Ex-presidente da Loteria Mineira nega acusações

O ex-presidente da Loteria Mineira, Mário Márcio Magalhães, que esteve à frente da autarquia de janeiro de 1999 a abr...

11/12/2001 - 17:56
 

Ex-presidente da Loteria Mineira nega acusações

O ex-presidente da Loteria Mineira, Mário Márcio Magalhães, que esteve à frente da autarquia de janeiro de 1999 a abril de 2000, disse, na reunião da Comissão Especial das Máquinas Off-Line desta quinta-feira (22/11/2001), que as denúncias anônimas feitas contra a instituição não são verdadeiras. Segundo Magalhães, a ação civil pública, que foi motivada pelas denúncias, possui três pontos básicos que a fundamentam. De acordo com a ação, ocorreram problemas na área financeira da Loteria e não houve licitação na contratação da empresa que explora os jogos interativos, além de não competir ao Estado a organização e a normatização dos jogos.

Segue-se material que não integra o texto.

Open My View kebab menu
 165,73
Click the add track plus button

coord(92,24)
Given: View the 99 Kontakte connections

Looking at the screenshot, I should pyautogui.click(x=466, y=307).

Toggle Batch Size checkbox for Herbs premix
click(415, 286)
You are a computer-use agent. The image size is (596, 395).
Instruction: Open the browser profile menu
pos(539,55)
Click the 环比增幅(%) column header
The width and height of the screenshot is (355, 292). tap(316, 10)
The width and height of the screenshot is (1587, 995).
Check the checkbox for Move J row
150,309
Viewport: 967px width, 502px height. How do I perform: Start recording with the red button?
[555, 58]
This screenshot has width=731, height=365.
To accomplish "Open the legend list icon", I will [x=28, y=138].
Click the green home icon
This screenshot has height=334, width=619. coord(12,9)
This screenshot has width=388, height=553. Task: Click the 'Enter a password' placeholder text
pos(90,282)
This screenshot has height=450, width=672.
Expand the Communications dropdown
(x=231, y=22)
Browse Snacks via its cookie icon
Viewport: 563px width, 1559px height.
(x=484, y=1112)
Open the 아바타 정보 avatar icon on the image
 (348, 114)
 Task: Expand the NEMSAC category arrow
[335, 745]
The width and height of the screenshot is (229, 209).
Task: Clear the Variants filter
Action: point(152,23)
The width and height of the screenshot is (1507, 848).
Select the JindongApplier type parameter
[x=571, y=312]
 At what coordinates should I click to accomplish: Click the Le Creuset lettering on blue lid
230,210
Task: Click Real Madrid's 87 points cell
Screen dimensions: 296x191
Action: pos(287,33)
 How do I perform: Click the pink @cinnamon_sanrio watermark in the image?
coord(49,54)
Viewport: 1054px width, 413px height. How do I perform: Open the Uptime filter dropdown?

Apresentando uma seqüência cronológica de leis, o ex-presidente afirmou que todos os Estados da Federação podem planejar e controlar os jogos. "Existe um decreto-lei estadual, promulgado em janeiro de 1939, que dá poderes ao Estado para organizar os jogos, e a União ratificou a permissão através de um decreto federal. Está claro que o Estado, através da Loteria, pode gerir qualquer modalidade de jogo", declarou. Ele afirmou, ainda, que não procedem as acusações de falha administrativa no seu período, pois foram feitas algumas auditorias e nada foi constatado de irregular. "Os meus procedimentos na administração sempre foram corretos. Entregava todos os documentos e informações para a Secretaria da Casa Civil e nunca tive problemas", disse.

Mário Magalhães apresentou dados para comprovar a eficiência da sua administração à frente da Loteria Mineira. Ele disse ter assumido o órgão com R$ 1, 2 milhão em caixa e o deixou com R$ 20 milhões. "Existiam 12 mil máquinas off-line cadastradas funcionando, que rendiam mensalmente aos cofres R$ 2 milhões. Isso correspondia a 51% da renda bruta arrecadada através das máquinas. Creio que, atualmente, operam cerca de 50 mil máquinas de forma ilegal e que não rendem dinheiro algum para o Estado", declarou. Segundo Magalhães, o dinheiro arrecadado era aplicado em assistência social. "Fizemos 4, 4 mil cadeiras de roda em parceria com a Secretaria de Estado do Trabalho, Assistência Social, da Criança e do Adolescente (Setascad), além de termos bancado o estudo de 40 crianças deficientes", afirmou.

Declarando que é necessária uma solução para o impasse que paralisou as atividades dos jogos em Minas Gerais, o ex-presidente da Loteria disse que a suspensão dos contratos e dos jogos acarreta prejuízo para o Estado. "Pelos meus cálculos, o Estado está perdendo R$ 3, 2 milhões por mês, o que daria R$ 36 milhões anualmente. Em Goiás, Paraná, Santa Catarina, Espírito Santo e outros estados o jogo é permitido", concluiu.

Presenças

Estiveram presentes à reunião os deputados Alencar da Silveira Júnior (PDT) - presidente da Comissão, Márcio Kangussu (PPS) - vice-presidente, Luiz Fernando Faria (PPB) - relator, Durval Ângelo (PT), Gil Pereira (PPB) e Rêmolo Aloise (PFL).